══ WORKING DATA ══
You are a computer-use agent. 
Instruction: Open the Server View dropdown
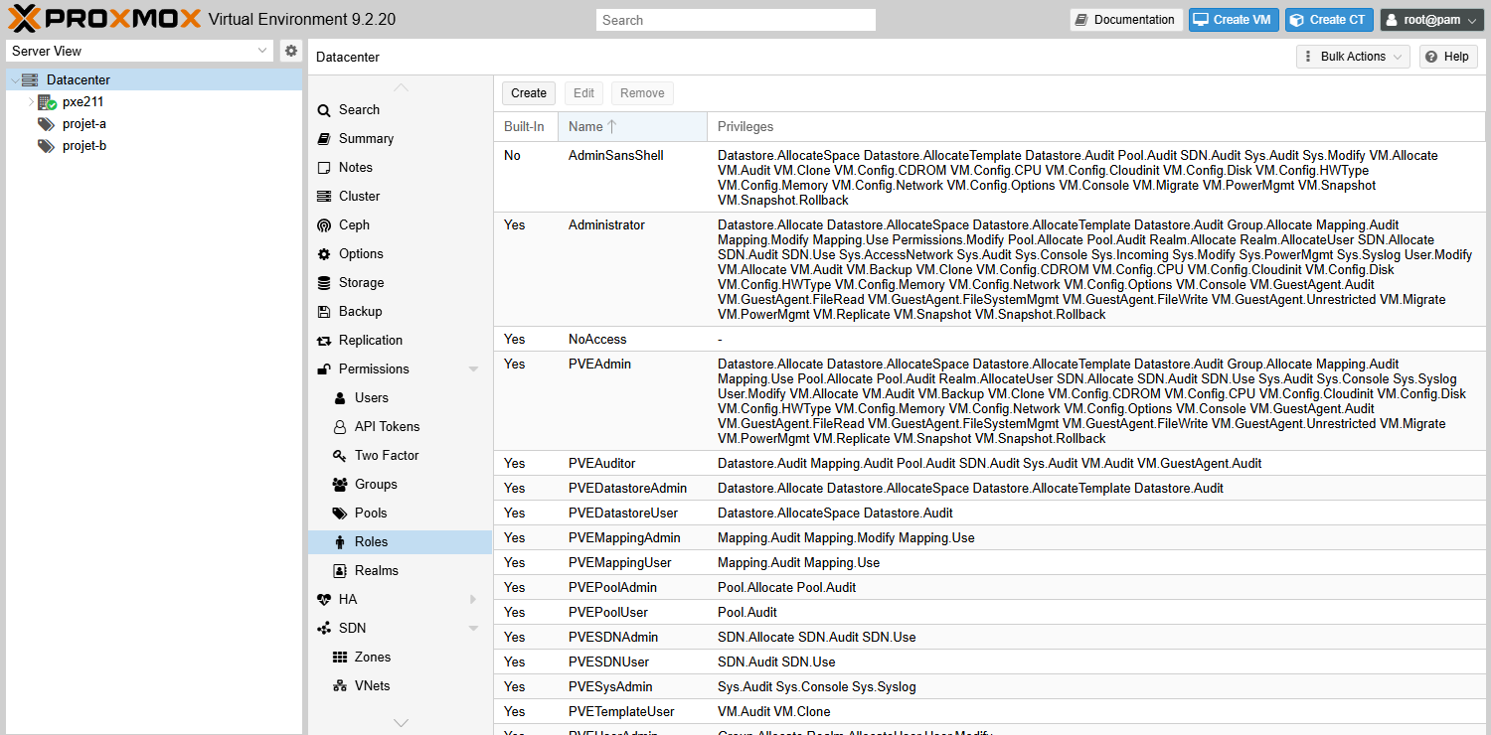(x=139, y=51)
═══
══ WORKING DATA ══
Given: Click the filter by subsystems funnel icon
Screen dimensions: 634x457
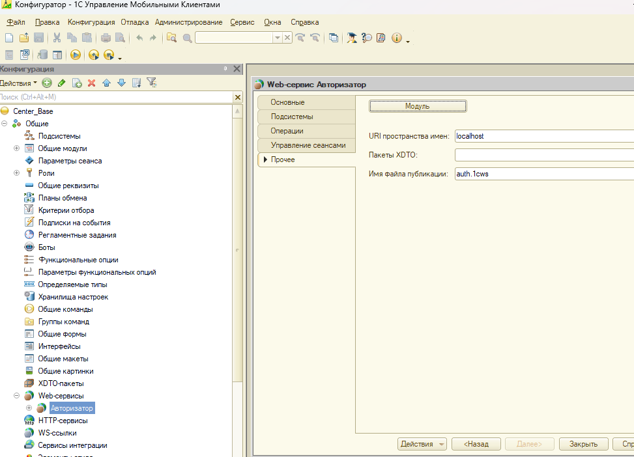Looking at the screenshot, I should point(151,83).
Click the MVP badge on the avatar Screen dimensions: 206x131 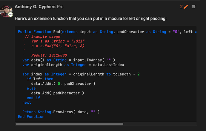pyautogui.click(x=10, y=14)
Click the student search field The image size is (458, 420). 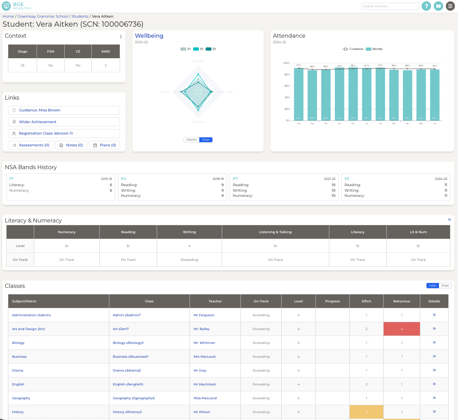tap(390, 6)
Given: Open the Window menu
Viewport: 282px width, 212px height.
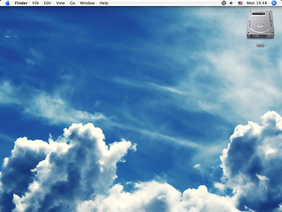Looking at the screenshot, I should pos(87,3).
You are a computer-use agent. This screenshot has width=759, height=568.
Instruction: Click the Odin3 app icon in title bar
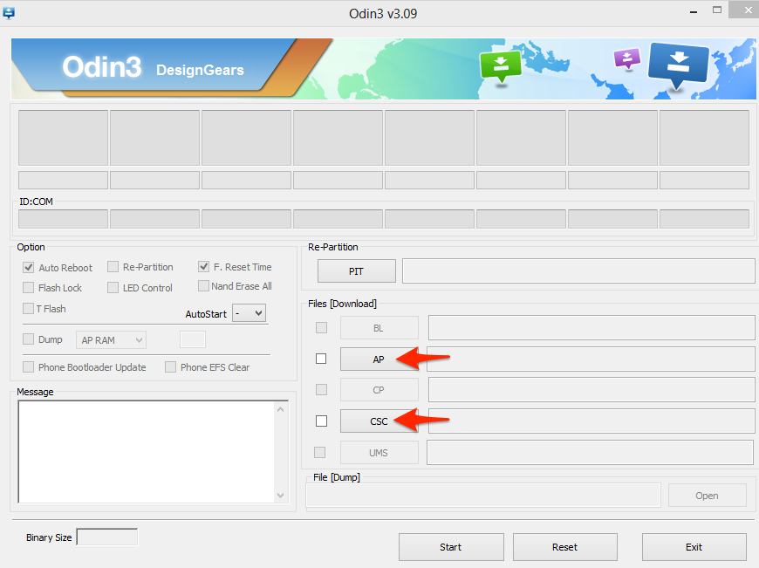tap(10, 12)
═══
══ WORKING DATA ══
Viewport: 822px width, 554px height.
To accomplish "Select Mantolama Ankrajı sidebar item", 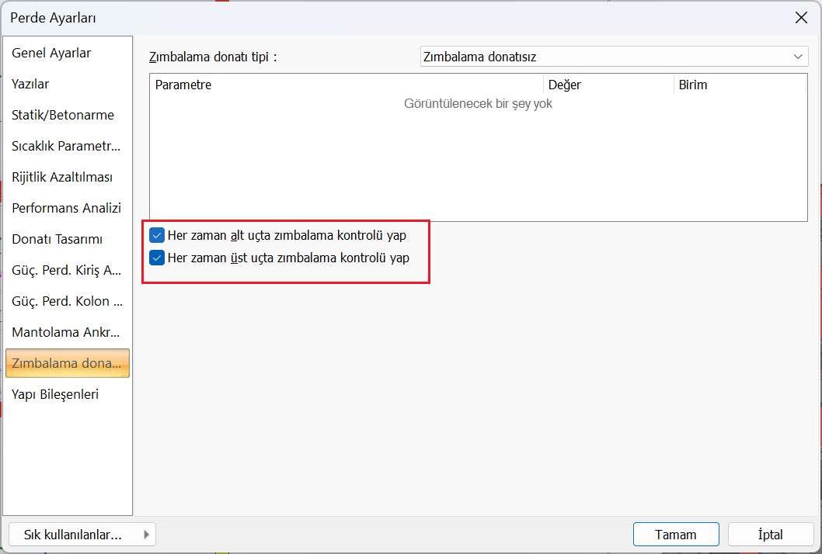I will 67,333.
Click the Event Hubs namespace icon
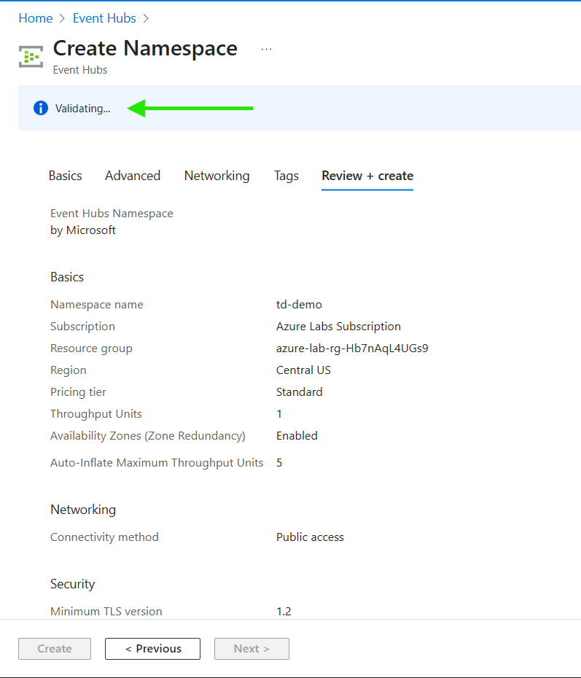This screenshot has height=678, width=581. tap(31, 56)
═══
• ABOUT THIS TASK:
The word "computer" appears in some of the lines above. Copy those lines.

• RESULT FOR THIS EXERCISE:
You are a computer-use agent. 
You are a computer-use agent. This screenshot has width=759, height=568.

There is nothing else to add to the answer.